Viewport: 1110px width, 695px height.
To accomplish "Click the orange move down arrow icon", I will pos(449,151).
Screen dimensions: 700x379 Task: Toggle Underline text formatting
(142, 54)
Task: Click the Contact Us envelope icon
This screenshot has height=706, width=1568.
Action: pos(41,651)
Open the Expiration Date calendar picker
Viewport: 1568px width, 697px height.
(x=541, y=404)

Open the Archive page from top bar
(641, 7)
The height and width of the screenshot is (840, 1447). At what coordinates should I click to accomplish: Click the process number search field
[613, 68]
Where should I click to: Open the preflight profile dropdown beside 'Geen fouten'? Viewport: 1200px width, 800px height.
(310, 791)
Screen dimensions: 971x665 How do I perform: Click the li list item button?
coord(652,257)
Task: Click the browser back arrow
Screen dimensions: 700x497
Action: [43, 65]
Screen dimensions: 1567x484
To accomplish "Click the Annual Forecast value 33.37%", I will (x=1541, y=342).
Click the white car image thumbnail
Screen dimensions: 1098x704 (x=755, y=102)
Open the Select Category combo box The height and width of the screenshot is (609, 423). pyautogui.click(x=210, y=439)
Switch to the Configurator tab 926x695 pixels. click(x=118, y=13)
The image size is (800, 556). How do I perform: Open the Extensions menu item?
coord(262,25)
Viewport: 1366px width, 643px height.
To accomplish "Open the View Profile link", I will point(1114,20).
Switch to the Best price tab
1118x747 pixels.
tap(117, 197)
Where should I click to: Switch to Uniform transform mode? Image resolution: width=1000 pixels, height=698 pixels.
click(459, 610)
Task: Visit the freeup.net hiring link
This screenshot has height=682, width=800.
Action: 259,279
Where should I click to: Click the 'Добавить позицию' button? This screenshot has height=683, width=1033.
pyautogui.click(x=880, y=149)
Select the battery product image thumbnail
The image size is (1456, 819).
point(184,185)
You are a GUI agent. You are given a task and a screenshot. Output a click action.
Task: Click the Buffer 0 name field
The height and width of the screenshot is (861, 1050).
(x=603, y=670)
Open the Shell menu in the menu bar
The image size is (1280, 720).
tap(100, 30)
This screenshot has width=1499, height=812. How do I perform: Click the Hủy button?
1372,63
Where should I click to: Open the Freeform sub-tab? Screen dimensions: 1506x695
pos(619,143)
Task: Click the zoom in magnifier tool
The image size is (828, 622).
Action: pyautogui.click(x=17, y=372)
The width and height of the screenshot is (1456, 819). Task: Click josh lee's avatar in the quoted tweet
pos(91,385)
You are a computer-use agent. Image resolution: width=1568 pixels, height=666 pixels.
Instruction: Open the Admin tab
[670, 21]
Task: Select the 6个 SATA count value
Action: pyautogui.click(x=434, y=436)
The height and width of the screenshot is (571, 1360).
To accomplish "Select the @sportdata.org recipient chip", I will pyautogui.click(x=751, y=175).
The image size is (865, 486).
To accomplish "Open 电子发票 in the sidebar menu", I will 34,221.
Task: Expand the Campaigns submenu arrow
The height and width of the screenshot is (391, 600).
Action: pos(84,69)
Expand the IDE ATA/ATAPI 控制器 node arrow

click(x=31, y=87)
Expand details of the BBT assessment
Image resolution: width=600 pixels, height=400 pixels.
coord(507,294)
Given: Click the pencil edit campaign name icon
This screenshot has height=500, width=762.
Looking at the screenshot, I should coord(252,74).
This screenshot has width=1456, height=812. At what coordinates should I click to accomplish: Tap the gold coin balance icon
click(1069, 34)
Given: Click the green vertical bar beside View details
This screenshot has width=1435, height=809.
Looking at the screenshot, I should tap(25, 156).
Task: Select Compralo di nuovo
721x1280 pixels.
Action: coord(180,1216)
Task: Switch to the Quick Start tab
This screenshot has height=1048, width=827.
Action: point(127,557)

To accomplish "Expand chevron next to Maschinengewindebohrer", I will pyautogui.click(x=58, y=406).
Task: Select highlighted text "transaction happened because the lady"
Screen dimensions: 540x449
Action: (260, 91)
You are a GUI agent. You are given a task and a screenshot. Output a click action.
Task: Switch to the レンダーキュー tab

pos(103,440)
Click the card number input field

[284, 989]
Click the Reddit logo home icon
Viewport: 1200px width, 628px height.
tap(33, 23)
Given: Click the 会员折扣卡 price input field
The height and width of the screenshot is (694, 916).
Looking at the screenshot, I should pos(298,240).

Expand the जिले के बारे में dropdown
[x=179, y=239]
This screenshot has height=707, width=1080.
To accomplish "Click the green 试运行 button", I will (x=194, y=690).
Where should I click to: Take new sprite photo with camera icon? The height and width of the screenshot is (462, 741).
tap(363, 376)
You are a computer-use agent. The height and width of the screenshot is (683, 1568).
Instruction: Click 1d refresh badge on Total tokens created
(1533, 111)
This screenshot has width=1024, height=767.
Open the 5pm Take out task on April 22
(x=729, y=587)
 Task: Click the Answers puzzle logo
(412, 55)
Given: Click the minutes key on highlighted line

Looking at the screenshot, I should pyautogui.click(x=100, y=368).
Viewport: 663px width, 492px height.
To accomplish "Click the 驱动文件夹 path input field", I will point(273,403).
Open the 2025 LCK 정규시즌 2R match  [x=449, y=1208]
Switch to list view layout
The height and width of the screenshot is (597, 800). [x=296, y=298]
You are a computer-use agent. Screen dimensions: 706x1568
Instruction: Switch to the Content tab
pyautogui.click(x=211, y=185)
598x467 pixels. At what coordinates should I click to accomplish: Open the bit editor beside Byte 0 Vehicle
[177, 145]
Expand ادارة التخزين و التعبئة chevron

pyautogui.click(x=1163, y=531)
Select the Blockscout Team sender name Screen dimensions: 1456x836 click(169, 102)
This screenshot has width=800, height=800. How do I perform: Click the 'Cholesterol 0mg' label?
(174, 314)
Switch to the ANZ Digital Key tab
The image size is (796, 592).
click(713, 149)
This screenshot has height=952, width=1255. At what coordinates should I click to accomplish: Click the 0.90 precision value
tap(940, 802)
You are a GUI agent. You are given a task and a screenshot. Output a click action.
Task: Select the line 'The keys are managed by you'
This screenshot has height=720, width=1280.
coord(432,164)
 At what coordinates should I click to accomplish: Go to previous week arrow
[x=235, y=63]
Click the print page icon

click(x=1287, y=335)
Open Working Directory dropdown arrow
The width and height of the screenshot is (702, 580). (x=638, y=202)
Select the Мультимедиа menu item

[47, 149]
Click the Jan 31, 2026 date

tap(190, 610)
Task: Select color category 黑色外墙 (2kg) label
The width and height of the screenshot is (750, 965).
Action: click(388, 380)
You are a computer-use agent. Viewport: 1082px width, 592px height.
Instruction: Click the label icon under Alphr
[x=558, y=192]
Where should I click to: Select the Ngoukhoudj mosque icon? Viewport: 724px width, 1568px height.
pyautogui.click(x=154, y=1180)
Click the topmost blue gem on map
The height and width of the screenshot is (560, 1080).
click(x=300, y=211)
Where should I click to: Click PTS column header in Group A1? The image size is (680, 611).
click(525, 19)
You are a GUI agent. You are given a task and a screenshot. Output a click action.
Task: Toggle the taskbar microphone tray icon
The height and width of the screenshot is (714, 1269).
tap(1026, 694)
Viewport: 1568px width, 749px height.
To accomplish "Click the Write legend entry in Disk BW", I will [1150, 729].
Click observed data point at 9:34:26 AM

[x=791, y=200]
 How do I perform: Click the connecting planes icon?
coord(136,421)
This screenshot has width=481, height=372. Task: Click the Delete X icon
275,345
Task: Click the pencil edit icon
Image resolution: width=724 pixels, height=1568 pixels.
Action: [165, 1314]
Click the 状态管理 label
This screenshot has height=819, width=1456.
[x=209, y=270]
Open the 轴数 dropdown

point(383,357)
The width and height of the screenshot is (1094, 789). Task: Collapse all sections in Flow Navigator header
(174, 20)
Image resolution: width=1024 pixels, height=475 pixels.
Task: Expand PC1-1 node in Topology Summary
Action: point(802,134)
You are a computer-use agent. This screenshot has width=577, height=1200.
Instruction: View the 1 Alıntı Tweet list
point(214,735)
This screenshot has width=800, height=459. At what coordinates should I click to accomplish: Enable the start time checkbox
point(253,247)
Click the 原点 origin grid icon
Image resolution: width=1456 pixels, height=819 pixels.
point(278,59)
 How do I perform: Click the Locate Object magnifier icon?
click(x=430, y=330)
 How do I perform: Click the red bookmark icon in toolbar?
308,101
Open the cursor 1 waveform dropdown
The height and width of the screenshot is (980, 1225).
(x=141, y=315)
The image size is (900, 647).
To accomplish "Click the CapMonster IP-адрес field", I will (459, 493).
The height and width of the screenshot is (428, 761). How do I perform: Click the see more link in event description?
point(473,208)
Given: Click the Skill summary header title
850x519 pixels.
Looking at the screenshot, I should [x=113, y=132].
- - - - -
● **TO DO**:
Looking at the material above, work out how many lines have the word "green" in them. Answer with that number alone.

● **EXPECTED ANSWER**:
2